As more and more homebuyers look to parents and other sources for the lump sums required to make a down payment on a new home, the idea of down-payment assistance is becoming more familiar in the housing sector. However, any time that assistance goes undocumented with the mortgage lender, you’re likely to end up with a problem.
Banks are becoming increasingly worried about buyers and borrowers failing to disclose that their down payments are “gifts” or incentives rather than evidence of the borrower’s ability to save and budget effectively, and, as a result, more state and federal prosecutors are cracking down on investors, marketers and developers using the term “down-payment assistance” to run mortgage scams.

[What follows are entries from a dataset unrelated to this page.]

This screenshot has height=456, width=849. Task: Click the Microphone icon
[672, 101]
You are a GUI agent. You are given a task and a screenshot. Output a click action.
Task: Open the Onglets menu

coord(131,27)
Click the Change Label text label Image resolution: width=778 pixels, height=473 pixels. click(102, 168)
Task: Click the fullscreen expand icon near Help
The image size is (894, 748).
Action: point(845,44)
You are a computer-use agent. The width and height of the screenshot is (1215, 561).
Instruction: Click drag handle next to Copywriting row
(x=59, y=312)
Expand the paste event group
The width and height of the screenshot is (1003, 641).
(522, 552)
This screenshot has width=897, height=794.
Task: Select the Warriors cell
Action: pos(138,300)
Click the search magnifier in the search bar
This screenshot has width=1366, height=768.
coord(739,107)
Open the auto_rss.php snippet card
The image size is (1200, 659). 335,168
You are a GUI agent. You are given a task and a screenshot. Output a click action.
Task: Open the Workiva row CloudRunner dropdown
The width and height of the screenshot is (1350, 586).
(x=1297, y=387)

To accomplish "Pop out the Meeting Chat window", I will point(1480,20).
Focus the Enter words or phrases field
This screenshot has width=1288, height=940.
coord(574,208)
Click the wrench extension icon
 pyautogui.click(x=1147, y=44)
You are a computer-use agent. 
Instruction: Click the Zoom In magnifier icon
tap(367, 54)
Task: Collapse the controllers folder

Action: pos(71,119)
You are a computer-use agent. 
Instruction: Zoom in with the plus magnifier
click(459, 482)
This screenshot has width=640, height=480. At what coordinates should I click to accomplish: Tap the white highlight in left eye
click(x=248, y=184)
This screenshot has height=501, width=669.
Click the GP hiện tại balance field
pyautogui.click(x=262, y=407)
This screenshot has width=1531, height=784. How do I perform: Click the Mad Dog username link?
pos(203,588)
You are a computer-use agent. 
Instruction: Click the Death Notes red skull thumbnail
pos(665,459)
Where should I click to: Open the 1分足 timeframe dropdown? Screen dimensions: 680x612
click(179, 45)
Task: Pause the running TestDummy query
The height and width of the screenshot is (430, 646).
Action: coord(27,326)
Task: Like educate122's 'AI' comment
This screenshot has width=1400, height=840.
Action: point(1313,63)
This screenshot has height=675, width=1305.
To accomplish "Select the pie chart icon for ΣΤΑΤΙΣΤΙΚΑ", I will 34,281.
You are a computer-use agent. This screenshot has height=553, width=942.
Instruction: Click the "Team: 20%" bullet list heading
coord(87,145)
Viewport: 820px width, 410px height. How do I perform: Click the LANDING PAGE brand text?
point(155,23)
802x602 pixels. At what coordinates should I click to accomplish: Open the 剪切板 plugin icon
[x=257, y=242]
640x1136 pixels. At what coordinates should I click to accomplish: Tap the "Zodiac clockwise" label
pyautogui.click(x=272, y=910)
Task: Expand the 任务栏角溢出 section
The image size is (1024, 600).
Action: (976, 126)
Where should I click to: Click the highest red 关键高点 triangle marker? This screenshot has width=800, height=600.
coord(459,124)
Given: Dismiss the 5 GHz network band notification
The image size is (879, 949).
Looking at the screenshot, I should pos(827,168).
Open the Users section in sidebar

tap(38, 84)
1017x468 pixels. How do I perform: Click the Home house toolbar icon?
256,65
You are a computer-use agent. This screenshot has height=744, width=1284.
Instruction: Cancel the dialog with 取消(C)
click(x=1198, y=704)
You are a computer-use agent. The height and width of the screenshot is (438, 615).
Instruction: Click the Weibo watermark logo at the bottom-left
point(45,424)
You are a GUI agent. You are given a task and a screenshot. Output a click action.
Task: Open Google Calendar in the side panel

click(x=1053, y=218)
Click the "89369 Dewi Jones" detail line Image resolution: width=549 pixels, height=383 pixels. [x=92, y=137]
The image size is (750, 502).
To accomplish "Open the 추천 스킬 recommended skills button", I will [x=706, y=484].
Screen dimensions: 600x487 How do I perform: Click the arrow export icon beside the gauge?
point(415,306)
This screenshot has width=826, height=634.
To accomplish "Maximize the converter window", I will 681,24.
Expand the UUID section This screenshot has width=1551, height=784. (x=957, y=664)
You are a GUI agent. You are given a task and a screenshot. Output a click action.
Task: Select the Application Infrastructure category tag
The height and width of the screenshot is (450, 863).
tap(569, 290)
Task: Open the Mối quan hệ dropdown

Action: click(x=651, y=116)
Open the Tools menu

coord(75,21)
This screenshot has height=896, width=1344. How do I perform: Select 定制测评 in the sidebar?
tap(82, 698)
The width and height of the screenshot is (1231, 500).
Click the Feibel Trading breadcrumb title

Of particular note is a recent spate of convictions and sentences handed down in the Stockton, California, area. Six co-defendants have recently pled guilty to wire fraud charges associated with down-payment assistance offers made to incentivize purchasers of properties in Sacramento, Stockton and Fairfield. One of the defendants in the case actually used his personal bank account to make multiple payments to multiple borrowers either for use as a down payment or to use as they wished. The lenders in question were not informed of the payments and reported that the move resulted in at least 31 fraudulent property transactions that involved substantial lowering of the sales prices without notifying the lender.
This is not the only case in which down-payment assistance has been abused or misreported in the region, either. A former employee of Stockton’s National City Bank was recently accused and found guilty of submitting false documents for borrowers and making down payments on behalf of borrowers who either had no intention of paying their mortgage loans or were financially unable to do so. National City Bank reported that it and several other entities lost more than $1.8 million as a result of that former employee’s actions. He now faces more than two years in jail and will be required to make restitution for the losses.
While down-payment assistance is not illegal, it is closely regulated because the size of a borrower’s down payment is often used to evaluate his or her credit-worthiness and determine how much money a lender is willing to loan on a home. Borrowers with deceptive down payments paint a misleading picture of their abilities to budget and save for a home, and they may also qualify for higher amounts of money than they would otherwise.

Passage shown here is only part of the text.